Per semplificare il concetto, basti pensare che quando si subisce un attacco di sicurezza informatico, se interviene una palese violazione dei dati, cosa che ormai avviene nella quasi totalità dei casi, si è automaticamente soggetti ai provvedimenti della normativa GDPR.
La sovrapposizione degli effetti è senza dubbio auspicabile e non avrebbe alcun senso agire per compartimenti stagni in aree di applicabilità che di fatto si sovrappongono. Tuttavia, la buona condotta in fatto di cybersecurity, come il rispetto dell’obbliga di notifica dell’incidente informatico, costituisce di fatto un’auto denuncia dal punto di vista del GDPR.
In altri termini, le sanzioni previste dal GDPR in caso di violazioni dei dati attualmente costituiscono un deterrente alla notifica di un incidente di sicurezza informatico. Se da un lato ignorare la legge comporta le sue conseguenze, non avrebbe senso provare a giustificare una mancanza così evidente.
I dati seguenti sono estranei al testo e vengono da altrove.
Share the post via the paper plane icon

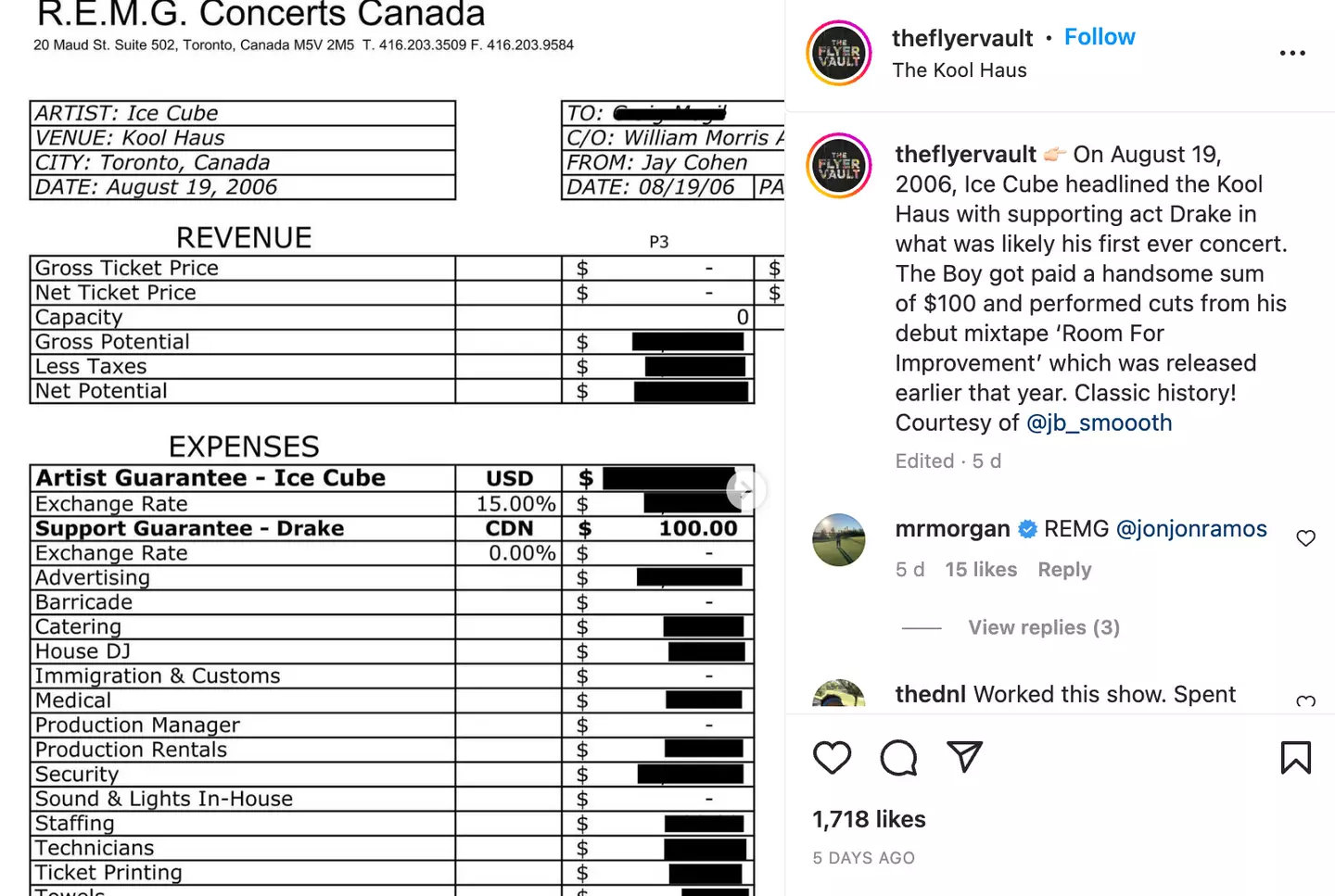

È altresì evidente come il legislatore, se vuole rendere il proprio strumento realmente efficace e costruttivo, dovrebbe cercare di sviluppare un sentimento di empatia con la potenziale vittima di un attacco informatico, per cercare di supportarla in un momento decisamente critico, tutelando al tempo stesso gli interessi dei titolari dei dati trattati.
Si tratta di un compito tutt’altro che semplice, soprattutto quando il fronte della minaccia informatica viaggia ad una velocità decisamente superiore rispetto all’evoluzione dei disposti normativi.
Cosa dovrebbero fare le aziende nell’ottica di risultare conformi
Parlare di attività preparatorie alla NIS2 non ha probabilmente senso. I tempi della sua adozione sono infatti ancora remoti e non si conoscono ancora i dettagli a cui bisognerà effettivamente rispondere.
Da un lato, una prima analisi sulla nuova direttiva lascia presagire un percorso di recepimento più semplice, in quanto il testo dovrebbe contenere un livello di dettaglio superiore rispetto alla versione originale, lasciando meno spazio all’interpretazione.
In attesa di conoscere quindi chi sarà effettivamente tenuto a rispettare i disposti della NIS2, è opportuno rilevare come molte delle sue disposizioni coincidano di fatto con quelle attività di cybersecurity che la maggior parte delle organizzazioni oggi dovrebbe attivare per garantire la sicurezza del proprio business e la protezione dei dati dei propri clienti.
La direzione a cui le aziende dovrebbero progressivamente tendere non dipende quindi strettamente dai termini che la legge stabilirà anche tardivamente, ma dovrebbe essere saggiamente orientata a favorire l’aumento dei requisiti minimi in materia di sicurezza informatica, con il relativo stanziamento di risorse economiche e di competenze necessarie.
L’obbligo, a maggior ragione in questo caso, dovrebbe essere innanzitutto interpretato come un buon consiglio, che vede l’esigenza di associare ad una condotta reattiva anche una componente proattiva, soprattutto nell’ottica che sarà sempre più difficile rimanere immuni rispetto all’offensiva dei cybercriminali.
Saper identificare in tempi brevi la natura di un attacco e adottare le misure efficaci per mitigarlo costituisce un valore che va associato all’efficacia dei sistemi di cybersecurity e all’organizzazione dei propri dipendenti, che andrebbero continuamente formati affinché sviluppino e migliorino nel tempo un adeguato atteggiamento di igiene informatica.